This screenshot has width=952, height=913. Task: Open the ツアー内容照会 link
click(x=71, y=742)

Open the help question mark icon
* * *
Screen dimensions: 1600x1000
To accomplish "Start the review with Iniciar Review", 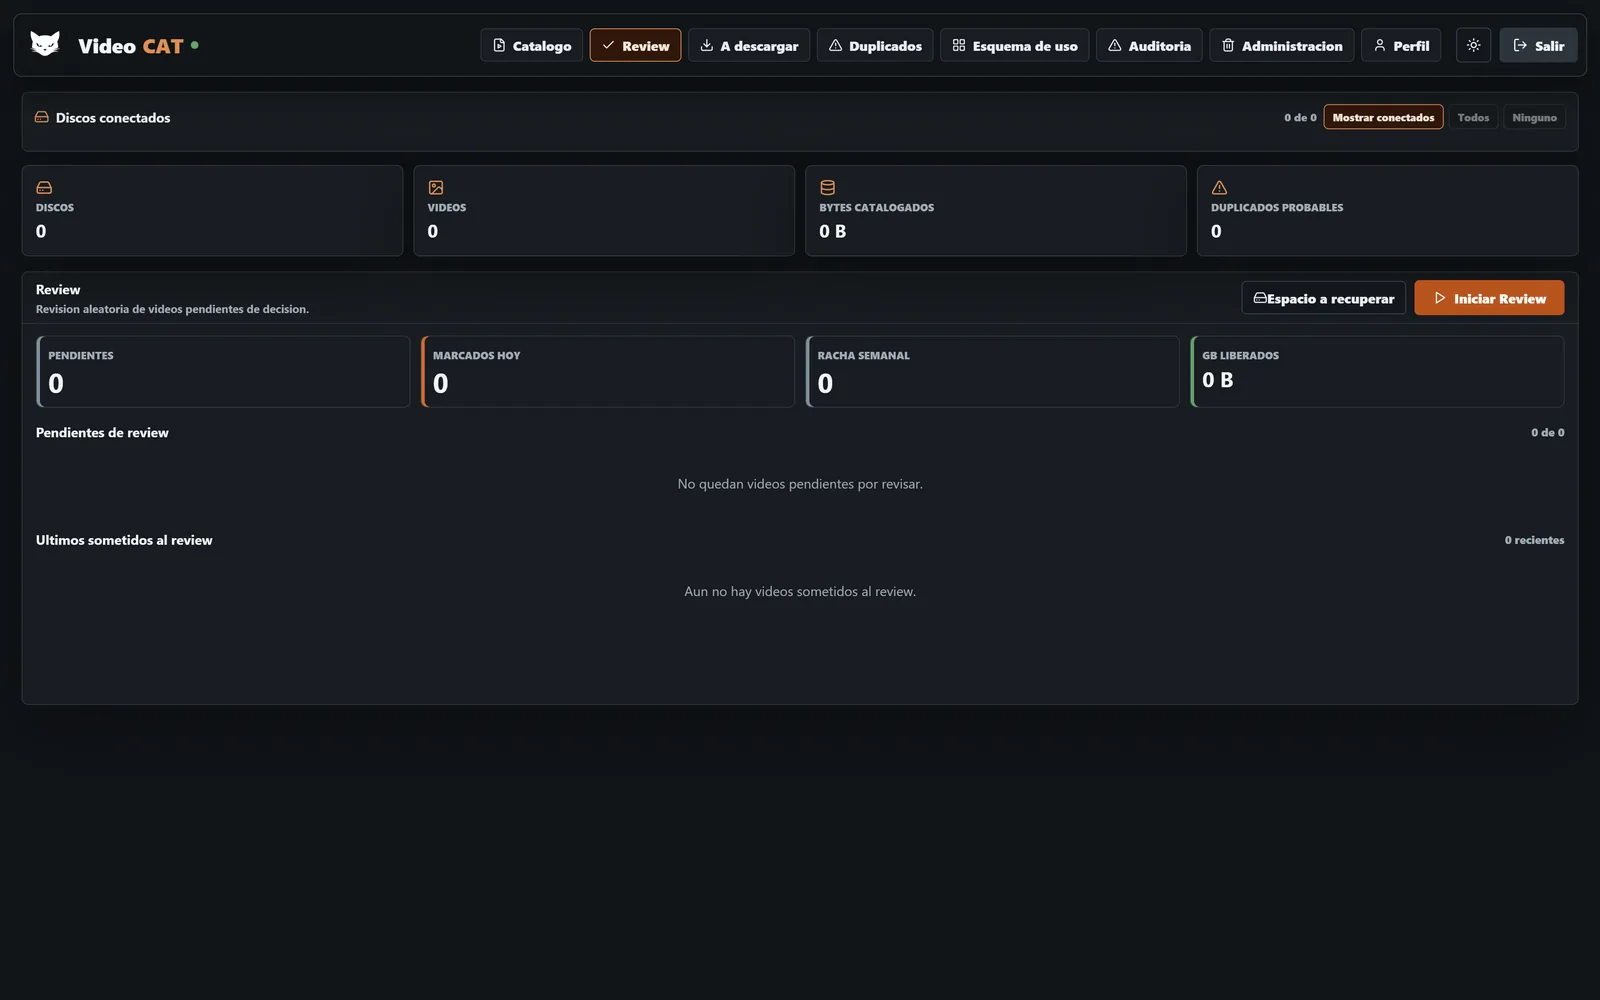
---
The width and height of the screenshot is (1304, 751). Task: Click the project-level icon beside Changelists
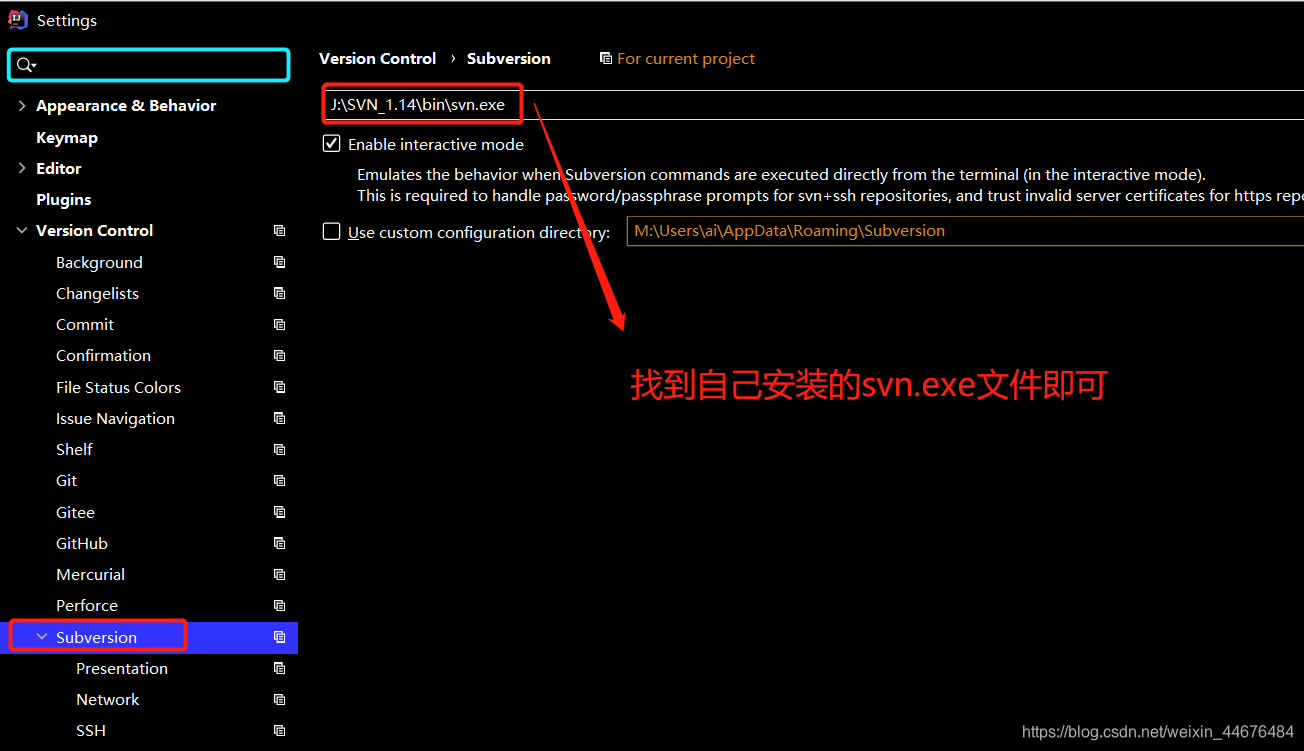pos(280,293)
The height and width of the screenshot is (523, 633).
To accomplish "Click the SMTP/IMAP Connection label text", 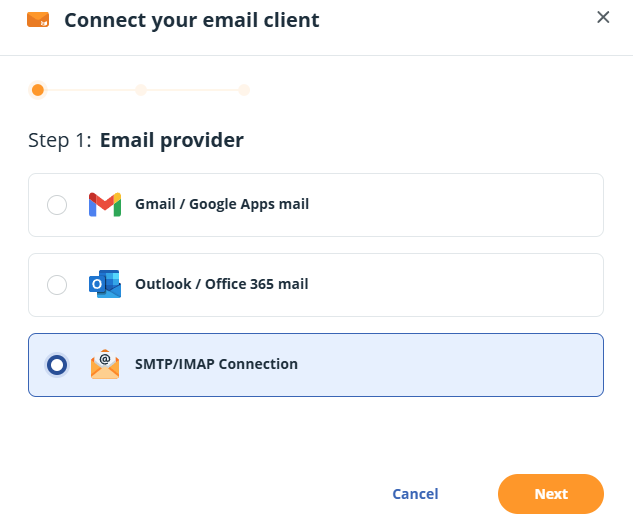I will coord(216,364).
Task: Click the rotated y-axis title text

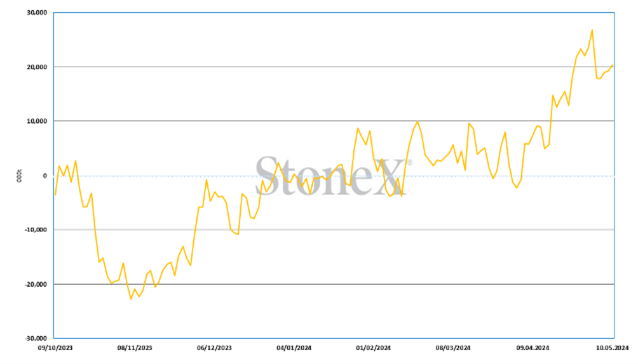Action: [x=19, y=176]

**Short task:** Reproduce the stretch from the line that contains "Screen dimensions: 1600x1000" through the line that contains "the review with", copying each line exactly and including both end lines. Leave the pictures out of your output.

**Answer to the task:**
Screen dimensions: 1600x1000
To accomplish "Start the review with Iniciar Review", 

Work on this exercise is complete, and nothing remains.